En 1995, Charles De Sneyder appelait à renvoyer les étrangers

BRUXELLES Régionales de mai 1995: Charles De Sneyder, actuel responsable du service opérationnel des pompiers de Bruxelles, se présente sous la bannière VLD. Dans l'un de ses tracts, il développe une partie de son programme: «En matière d'immigration, la Région et ses communes doivent s'orienter vers une politique du retour au pays (). Mon objectif (): inciter la grande majorité des non-européens à retourner vers leur pays d'origine.»

Des propos douteux tenus par celui qui, aujourd'hui, est candidat à une nomination définitive par le gouvernement bruxellois. Pour rappel, les pompiers disposent d'une direction à deux têtes, la direction administrative étant elle prise en charge par Francis Boileau, lui aussi candidat à une nomination officielle. Celles-ci doivent tomber dans le courant du premier trimestre.

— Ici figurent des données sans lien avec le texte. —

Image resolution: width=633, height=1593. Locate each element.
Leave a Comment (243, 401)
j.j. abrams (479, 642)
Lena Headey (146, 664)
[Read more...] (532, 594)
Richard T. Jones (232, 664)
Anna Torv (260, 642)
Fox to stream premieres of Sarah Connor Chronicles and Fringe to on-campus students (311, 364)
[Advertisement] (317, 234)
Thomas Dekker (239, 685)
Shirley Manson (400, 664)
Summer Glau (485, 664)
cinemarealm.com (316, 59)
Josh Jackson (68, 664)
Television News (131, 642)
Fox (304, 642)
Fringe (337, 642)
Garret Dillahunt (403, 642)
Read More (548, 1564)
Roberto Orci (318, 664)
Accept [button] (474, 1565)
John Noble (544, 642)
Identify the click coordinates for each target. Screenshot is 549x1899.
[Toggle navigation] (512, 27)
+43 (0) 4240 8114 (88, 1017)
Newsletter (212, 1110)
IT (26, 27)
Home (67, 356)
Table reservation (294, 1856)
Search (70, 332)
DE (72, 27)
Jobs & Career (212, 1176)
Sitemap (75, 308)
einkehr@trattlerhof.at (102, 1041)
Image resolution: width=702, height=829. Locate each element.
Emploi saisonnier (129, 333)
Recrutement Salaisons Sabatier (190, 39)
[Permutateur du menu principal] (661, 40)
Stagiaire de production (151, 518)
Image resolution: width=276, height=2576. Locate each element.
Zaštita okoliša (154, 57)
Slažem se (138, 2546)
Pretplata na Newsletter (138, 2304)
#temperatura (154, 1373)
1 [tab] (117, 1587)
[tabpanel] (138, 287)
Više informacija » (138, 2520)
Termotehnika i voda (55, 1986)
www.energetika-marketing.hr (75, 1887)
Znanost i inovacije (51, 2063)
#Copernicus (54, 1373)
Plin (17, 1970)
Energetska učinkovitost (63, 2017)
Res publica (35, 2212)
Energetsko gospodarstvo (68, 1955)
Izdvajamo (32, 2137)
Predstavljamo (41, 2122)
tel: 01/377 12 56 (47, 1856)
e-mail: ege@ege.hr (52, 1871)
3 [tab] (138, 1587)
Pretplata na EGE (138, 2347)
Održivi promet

Au cabinet Cerexhe, où l'on traite les candidatures, on n'ignore pas le passé politique de M. De Sneyder. «Aucun commentaire», se contente-t-on de dire. La probabilité d'un recours pour violation du secret de la procédure est élevée.

Pour sa part, Guy Vanhengel, ministre et chef de file du VLD bruxellois, estime que l'on fait grand bruit d'une «vieille histoire». «L'affaire a déjà été tirée au clair sous la précédente législature. Pour preuve: l'ancien ministre de tutelle Robert Delathouwer, socialiste, l'a promu sur base de ses qualités professionnelles. Ensuite, les propos tenus dans ce tract datent d'une certaine époque. Plus personne ne pense de la sorte dix ans après. Et puis, il ne faut pas oublier que des politiques qui en avaient dit beaucoup plus sur les étrangers ont été nommés secrétaire d'Etat (le MR Willem Draps, ndlr)

«Je n'ai rien à me reprocher!»

Si certains prennent la défense de l'intéressé, un ancien ministre de tutelle ne cache pas son malaise: «Le corps des pompiers de Bruxelles est sans doute le corps le plus fermé du pays. L'organisation y est très militaire. Pas de femmes, pas d'étrangers. Mais je pense qu'une partie de la mentalité qui y règne a certainement dû changer.» Un ancien député bruxellois libéral se demande même si un De Sneyder confirmé dans ses fonctions ne ferait pas mieux de «formuler un mea culpa public».

Interrogé par nos soins, l'intéressé ne dit pas non. «Mais je ne vois pas pourquoi je ferais un mea culpa puisque je n'ai rien à me reprocher, estime Charles De Sneyder. Cette histoire, on a déjà voulu me la glisser dans les pattes en 1995 alors que je n'ai fait que reprendre les idées du parti. J'avais porté plainte auprès du Conseil d'Etat contre mes détracteurs, j'ai gagné. Je constate qu'une fois encore, les mêmes personnes cherchent à me nuire, à me casser.» Charles De Sneyder ne milite plus en politique.